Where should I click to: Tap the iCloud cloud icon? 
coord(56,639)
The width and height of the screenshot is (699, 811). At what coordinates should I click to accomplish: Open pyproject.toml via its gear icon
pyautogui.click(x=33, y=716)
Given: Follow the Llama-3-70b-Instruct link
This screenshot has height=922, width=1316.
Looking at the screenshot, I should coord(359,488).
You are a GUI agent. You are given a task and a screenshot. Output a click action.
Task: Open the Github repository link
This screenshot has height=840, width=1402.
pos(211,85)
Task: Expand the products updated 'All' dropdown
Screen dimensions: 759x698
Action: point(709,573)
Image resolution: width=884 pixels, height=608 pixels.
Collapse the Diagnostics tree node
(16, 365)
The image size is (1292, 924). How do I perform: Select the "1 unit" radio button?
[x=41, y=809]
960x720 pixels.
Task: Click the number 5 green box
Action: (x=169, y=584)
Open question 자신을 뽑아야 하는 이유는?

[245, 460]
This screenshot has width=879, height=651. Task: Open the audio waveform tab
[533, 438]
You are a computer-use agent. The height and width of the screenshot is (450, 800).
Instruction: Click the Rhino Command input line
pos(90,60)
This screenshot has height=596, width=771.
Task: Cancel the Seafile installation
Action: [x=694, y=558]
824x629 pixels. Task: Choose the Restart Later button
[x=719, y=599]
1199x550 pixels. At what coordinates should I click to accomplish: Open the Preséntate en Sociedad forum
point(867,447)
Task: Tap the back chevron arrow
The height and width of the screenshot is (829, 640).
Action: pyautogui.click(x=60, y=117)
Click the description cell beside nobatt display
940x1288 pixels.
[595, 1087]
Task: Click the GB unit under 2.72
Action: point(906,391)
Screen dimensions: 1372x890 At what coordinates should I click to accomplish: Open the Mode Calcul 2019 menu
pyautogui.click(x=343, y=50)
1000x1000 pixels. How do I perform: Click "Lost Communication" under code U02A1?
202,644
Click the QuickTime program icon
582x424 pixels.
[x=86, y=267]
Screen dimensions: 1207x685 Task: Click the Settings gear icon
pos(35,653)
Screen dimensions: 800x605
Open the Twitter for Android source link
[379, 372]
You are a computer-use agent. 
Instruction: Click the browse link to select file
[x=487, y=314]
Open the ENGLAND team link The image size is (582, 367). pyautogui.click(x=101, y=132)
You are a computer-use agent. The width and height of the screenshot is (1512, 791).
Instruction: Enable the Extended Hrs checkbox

**What to work on**: An exact copy of the entire material is required.

**Written response**:
Where should I click to: Tap the iCloud cloud icon? 
coord(56,639)
The width and height of the screenshot is (699, 811). At what coordinates should I click to accomplish: Open pyproject.toml via its gear icon
pyautogui.click(x=33, y=716)
Given: Follow the Llama-3-70b-Instruct link
This screenshot has height=922, width=1316.
Looking at the screenshot, I should coord(359,488).
You are a GUI agent. You are given a task and a screenshot. Output a click action.
Task: Open the Github repository link
This screenshot has height=840, width=1402.
pos(211,85)
Task: Expand the products updated 'All' dropdown
Screen dimensions: 759x698
Action: point(709,573)
Image resolution: width=884 pixels, height=608 pixels.
Collapse the Diagnostics tree node
(16, 365)
The image size is (1292, 924). How do I perform: Select the "1 unit" radio button?
[x=41, y=809]
960x720 pixels.
Task: Click the number 5 green box
Action: (x=169, y=584)
Open question 자신을 뽑아야 하는 이유는?

[245, 460]
This screenshot has width=879, height=651. Task: Open the audio waveform tab
[533, 438]
You are a computer-use agent. The height and width of the screenshot is (450, 800).
Instruction: Click the Rhino Command input line
pos(90,60)
This screenshot has height=596, width=771.
Task: Cancel the Seafile installation
Action: [x=694, y=558]
824x629 pixels. Task: Choose the Restart Later button
[x=719, y=599]
1199x550 pixels. At what coordinates should I click to accomplish: Open the Preséntate en Sociedad forum
point(867,447)
Task: Tap the back chevron arrow
The height and width of the screenshot is (829, 640).
Action: pyautogui.click(x=60, y=117)
Click the description cell beside nobatt display
940x1288 pixels.
[595, 1087]
Task: Click the GB unit under 2.72
Action: point(906,391)
Screen dimensions: 1372x890 At what coordinates should I click to accomplish: Open the Mode Calcul 2019 menu
pyautogui.click(x=343, y=50)
1000x1000 pixels. How do I perform: Click "Lost Communication" under code U02A1?
202,644
Click the QuickTime program icon
582x424 pixels.
[x=86, y=267]
Screen dimensions: 1207x685 Task: Click the Settings gear icon
pos(35,653)
Screen dimensions: 800x605
Open the Twitter for Android source link
[379, 372]
You are a computer-use agent. 
Instruction: Click the browse link to select file
[x=487, y=314]
Open the ENGLAND team link The image size is (582, 367). pyautogui.click(x=101, y=132)
You are a computer-use agent. The width and height of the screenshot is (1512, 791).
Instruction: Enable the Extended Hrs checkbox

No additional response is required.